The gradual movement by companies--and vendors--from RISC to EPIC is part of a long evolution of processor technologies.
In computing's early days, software interfaced directly with a computer's processor. Programming was an arcane science, but the code ran relatively fast. By the 1960s, high-level, compiled languages such as Cobol and Fortran made software easier to write, though performance was less efficient. Mainframes, minicomputers, and the PCs that emerged in the late '70s and early '80s contained processors that used a design called Complex Instruction Set Computing. One well-known example: Intel's x86 design.
In the '80s, Reduced Instruction Set Computing--which grew out of research at IBM, Stanford University, and the University of California at Berkeley--brought systems that consumed more instructions per CPU cycle than CISC machines, gaining speed by making each instruction simpler. Since there was no dominant semiconductor supplier then, systems vendors designed their own RISC chips, plus the memory, input/ output systems, software libraries, and operating systems for each new computer. The integration led to some great designs, such as IBM's RS/6000 and Digital Equipment Corp.'s Alpha Server. But closed systems have their price. Digital saw its influence decline as high-powered Unix workstations from vendors such as Sun Microsystems emerged, partly because there wasn't enough third-party software available on Digital's VMS operating system.
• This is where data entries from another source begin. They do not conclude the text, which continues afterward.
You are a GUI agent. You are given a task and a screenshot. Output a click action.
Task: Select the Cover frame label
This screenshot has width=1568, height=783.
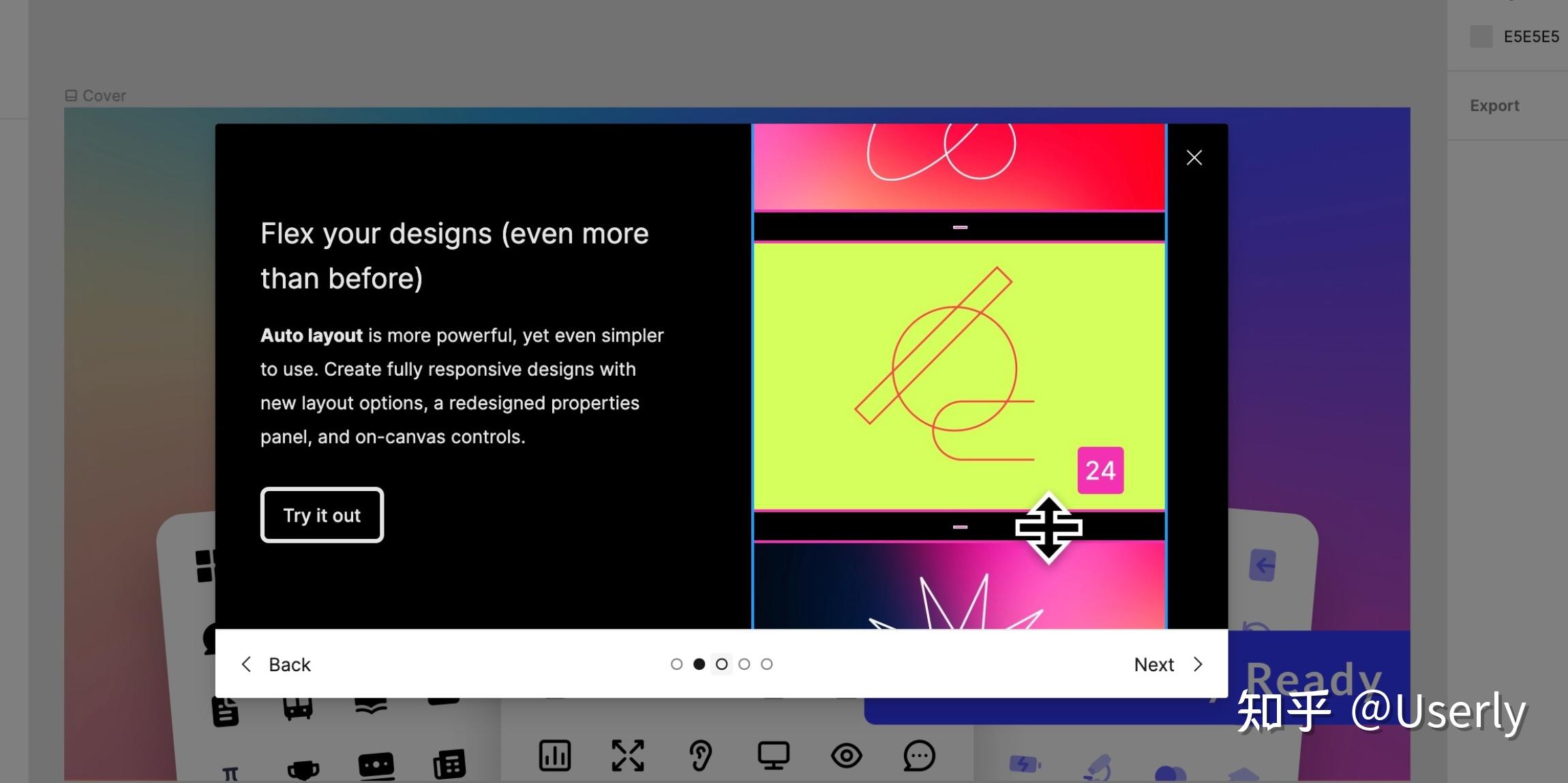point(104,95)
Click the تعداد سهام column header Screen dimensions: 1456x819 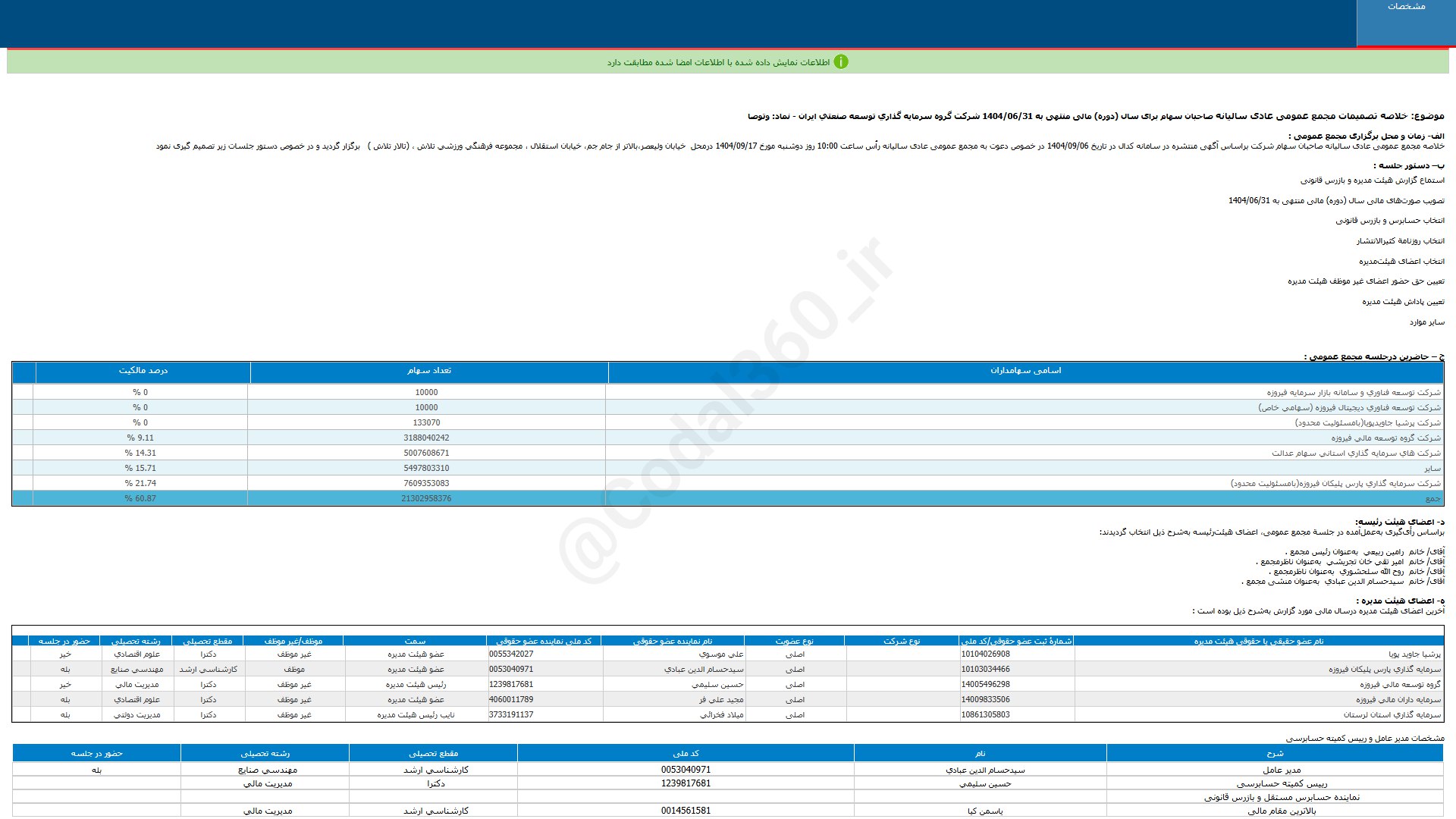[429, 371]
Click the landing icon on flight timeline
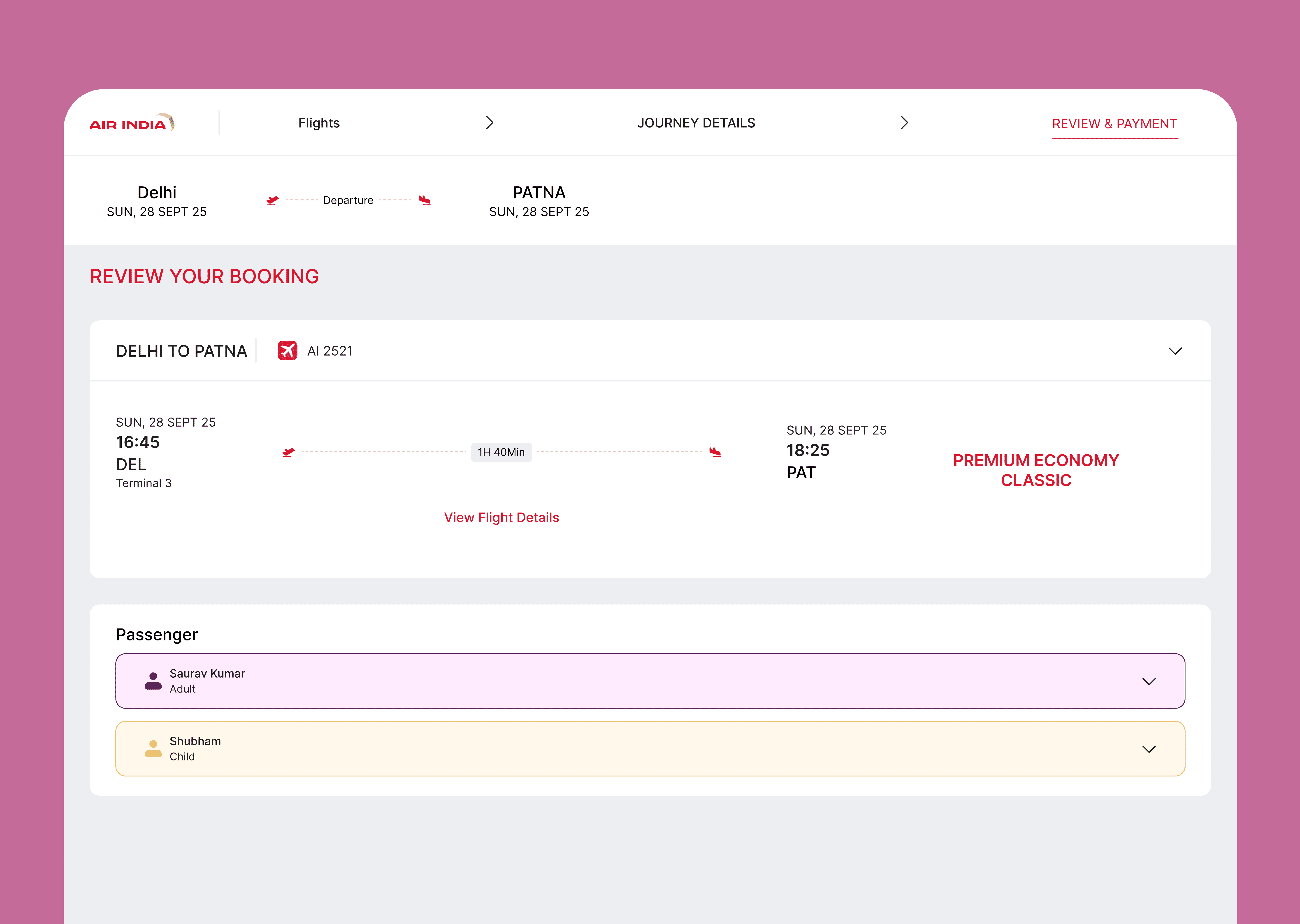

Itanium's architecture, co-designed by HP, uses an approach called Explicitly Parallel Instruction Set Computing. The design offloads more complexity to software compilers, which decide which instructions in each word, or string of bits, can be executed simultaneously. Itanium chips also contain more registers on each processor to store numbers and enough headroom to process all possible branches of a calculation in advance, which keeps the CPU from having to wait for data.
The first Itanium chip, released last year, disappointed users. Itanium 2 is faring better. It's second only to IBM's Power 4 chip for integer processing in a single-CPU system, according to the independent SPEC CPU2000 benchmark test, and faster than Sun's UltraSparc III. For floating-point operation performance, Itanium 2 tops all major RISC chips. "They beat UltraSparc, and that's a head-turner," says David Freund, an analyst at market researcher Illuminata.
But migrations to Itanium could be slow. Market researcher Gartner Dataquest predicts Itanium-based systems will account for $3.1 billion in worldwide server sales by 2007 or about 6% of the total server market. "That's not a lot," analyst Jim Cassell says. One factor that could hinder acceptance: Intel keeps improving the performance of its 32-bit Pentium and Xeon chips.
Intel also is reportedly hedging its bets by developing a set of 64-bit extensions, code-named "Yamhill," which could be turned on in future Pentium chips. Using the Yamhill code, users could run 32-and 64-bit Windows and Linux apps on an x86 chip, without recompiling them or paying a performance penalty.
Advanced Micro Devices Inc. is taking a similar approach with its Hammer line of chips, due next year. Intel won't comment on Yamhill.